Figure 3.

CPCs form large grafts composed of CMs, ECs, and SMCs after intra-myocardial injection post-MI in vivo. (A) Schematic of the experimental workflow for intra-myocardial CPC injection, expansion, and differentiation after MI. (B) Visualization of infarct area by bright field microscopy and intra-myocardial grafts by endogenous GFP (eGFP); infarct area marked in red; scale bar = 500 µm. (C) Representative images of grafts visualized by human β1-integrin staining and DAPI after no treatment and DOX/bFGF treatment, scale bar = 500 µm; Ki-67 expression (green) and cTnT (red) show that DOX/bFGF promotes expansion by proliferation of the CPCs, scale bar = 75 µm. (D) Quantification of graft volume; data are expressed as means ± SEM; one-way ANOVA with Tukey’s multiple comparisons test was applied for differences in means between groups. Statistical significance was defined as P < 0.05; n = 3 for no treatment, n = 10 for DOX/bFGF treatment. (E) Representative confocal immunofluorescent pictures of grafts stained for human β1-integrin (green), cTnT (red), SMA (green), and DAPI (blue); scale bar = 75 µm. High-resolution images of cTnT shows alignment of the sarcomeres in the graft. Scale bar = 25 µm. (F) Representative confocal picture showing the engraftment of the human cells in the mouse heart.
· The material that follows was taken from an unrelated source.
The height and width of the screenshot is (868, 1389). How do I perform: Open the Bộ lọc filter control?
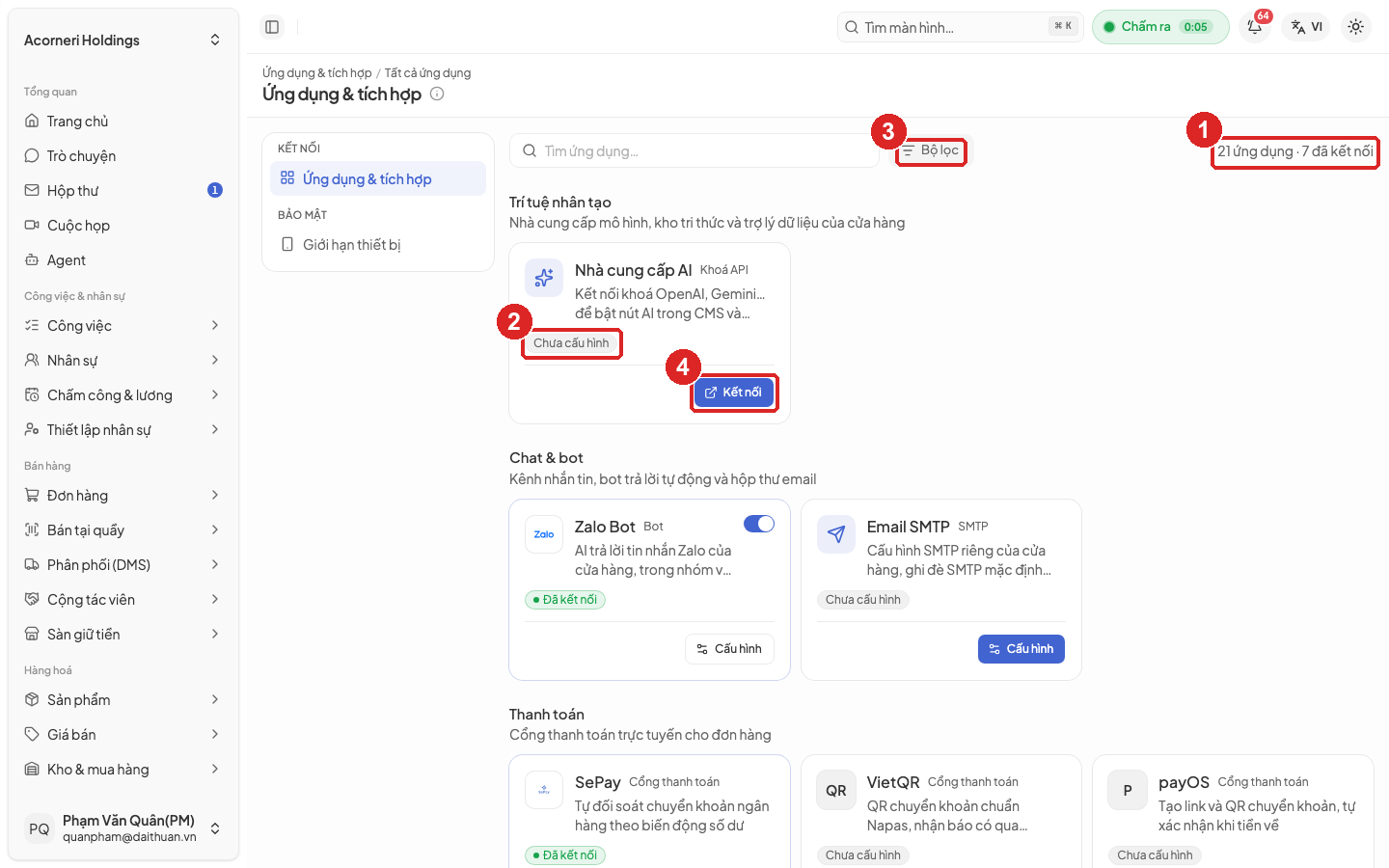point(931,150)
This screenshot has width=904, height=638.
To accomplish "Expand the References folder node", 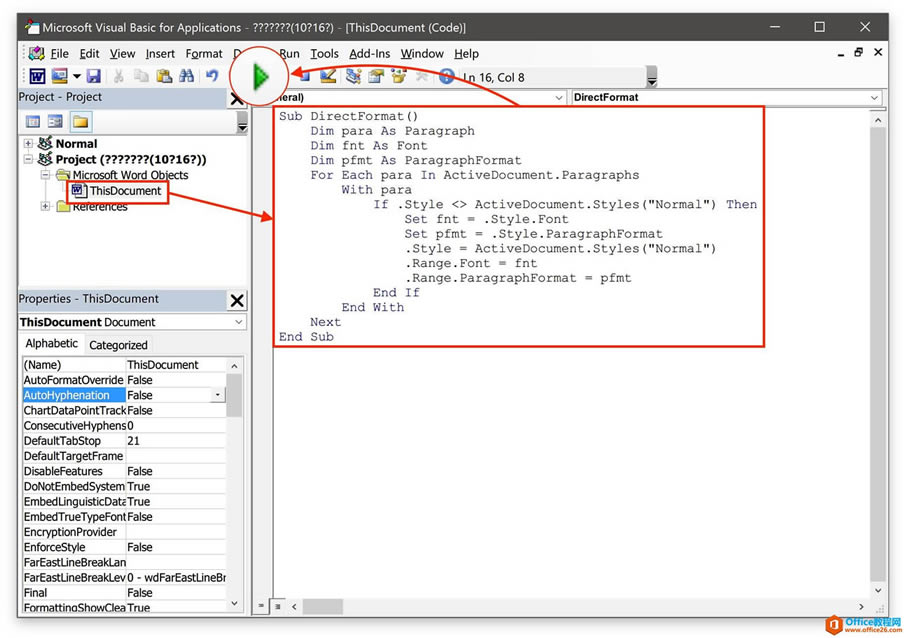I will pos(45,207).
Staining for the gap junction proteins GJA1 (connexin 43, red) and N-cadherin (CDH2, green); scale bar = 25 µm. (G) Representative confocal pictures of hearts stained for the human-specific endothelial cell marker CD31 (huCD31, green), cTnT (red), and DAPI (blue); scale bar = 25 µm. (H) Pie chart to illustrate the average cell composition of the grafts after differentiation.